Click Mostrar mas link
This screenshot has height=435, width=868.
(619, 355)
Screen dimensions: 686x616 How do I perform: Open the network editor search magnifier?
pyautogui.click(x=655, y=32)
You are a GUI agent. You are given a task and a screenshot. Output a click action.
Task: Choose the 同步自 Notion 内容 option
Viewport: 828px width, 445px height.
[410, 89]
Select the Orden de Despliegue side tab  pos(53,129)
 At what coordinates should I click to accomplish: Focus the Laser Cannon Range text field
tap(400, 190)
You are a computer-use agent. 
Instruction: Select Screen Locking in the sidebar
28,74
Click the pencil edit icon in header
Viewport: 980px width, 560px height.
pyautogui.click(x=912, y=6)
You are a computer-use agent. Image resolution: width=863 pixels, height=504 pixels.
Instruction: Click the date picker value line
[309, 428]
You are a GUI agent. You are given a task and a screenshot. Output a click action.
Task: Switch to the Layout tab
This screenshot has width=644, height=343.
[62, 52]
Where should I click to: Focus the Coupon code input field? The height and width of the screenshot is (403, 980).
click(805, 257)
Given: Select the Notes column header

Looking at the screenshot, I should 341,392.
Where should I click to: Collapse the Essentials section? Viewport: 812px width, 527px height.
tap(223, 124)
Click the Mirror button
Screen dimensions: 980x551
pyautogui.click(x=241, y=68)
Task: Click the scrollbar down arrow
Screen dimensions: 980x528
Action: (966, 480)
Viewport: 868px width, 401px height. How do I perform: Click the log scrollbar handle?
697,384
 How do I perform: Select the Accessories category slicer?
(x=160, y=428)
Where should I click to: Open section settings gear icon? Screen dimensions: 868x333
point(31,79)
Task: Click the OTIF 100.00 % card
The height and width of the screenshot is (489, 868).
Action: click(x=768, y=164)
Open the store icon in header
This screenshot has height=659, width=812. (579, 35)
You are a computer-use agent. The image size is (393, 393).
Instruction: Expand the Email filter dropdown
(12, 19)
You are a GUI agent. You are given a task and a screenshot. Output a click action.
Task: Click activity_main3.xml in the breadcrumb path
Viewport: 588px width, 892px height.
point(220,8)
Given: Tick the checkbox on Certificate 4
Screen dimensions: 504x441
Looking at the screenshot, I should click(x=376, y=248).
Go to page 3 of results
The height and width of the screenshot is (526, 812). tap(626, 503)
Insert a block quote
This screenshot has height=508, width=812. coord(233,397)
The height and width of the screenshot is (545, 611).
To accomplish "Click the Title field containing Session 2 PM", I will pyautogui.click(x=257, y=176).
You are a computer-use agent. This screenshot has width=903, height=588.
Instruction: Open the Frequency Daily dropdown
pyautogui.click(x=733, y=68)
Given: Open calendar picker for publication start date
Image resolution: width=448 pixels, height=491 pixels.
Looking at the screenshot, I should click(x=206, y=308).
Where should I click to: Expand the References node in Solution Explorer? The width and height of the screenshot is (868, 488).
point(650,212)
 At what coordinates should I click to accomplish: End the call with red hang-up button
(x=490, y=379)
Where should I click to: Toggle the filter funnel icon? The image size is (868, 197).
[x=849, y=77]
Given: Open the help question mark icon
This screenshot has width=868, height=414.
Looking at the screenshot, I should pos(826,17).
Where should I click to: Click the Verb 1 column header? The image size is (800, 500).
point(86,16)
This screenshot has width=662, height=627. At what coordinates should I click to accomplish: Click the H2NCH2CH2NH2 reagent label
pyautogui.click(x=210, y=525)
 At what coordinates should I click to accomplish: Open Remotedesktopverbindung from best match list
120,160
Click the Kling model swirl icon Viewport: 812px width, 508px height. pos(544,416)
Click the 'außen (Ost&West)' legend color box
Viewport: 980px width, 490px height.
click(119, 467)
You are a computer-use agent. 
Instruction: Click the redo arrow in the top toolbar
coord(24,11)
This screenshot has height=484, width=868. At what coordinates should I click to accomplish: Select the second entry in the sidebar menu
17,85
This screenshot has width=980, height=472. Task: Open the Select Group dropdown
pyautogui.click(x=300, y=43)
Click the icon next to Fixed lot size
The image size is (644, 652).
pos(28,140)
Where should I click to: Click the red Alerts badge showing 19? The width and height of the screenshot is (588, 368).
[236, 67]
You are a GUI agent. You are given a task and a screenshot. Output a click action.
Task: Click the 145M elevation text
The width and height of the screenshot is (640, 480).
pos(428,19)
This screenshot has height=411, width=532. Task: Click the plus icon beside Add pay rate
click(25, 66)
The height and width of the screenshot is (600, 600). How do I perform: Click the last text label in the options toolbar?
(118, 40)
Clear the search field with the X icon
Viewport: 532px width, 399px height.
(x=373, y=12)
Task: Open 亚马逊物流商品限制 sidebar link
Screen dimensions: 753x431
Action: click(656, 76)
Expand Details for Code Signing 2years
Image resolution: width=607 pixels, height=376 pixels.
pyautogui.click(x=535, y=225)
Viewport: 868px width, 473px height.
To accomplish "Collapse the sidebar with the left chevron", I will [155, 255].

•••

● EXERCISE DETAILS: Nothing beyond the lines from the start of the entries through the line with "Select the Orden" should appear. Repeat those lines exactly, both ends included.

● YOUR SOLUTION:
Click Mostrar mas link
This screenshot has height=435, width=868.
(619, 355)
Screen dimensions: 686x616 How do I perform: Open the network editor search magnifier?
pyautogui.click(x=655, y=32)
You are a GUI agent. You are given a task and a screenshot. Output a click action.
Task: Choose the 同步自 Notion 内容 option
Viewport: 828px width, 445px height.
[410, 89]
Select the Orden de Despliegue side tab  pos(53,129)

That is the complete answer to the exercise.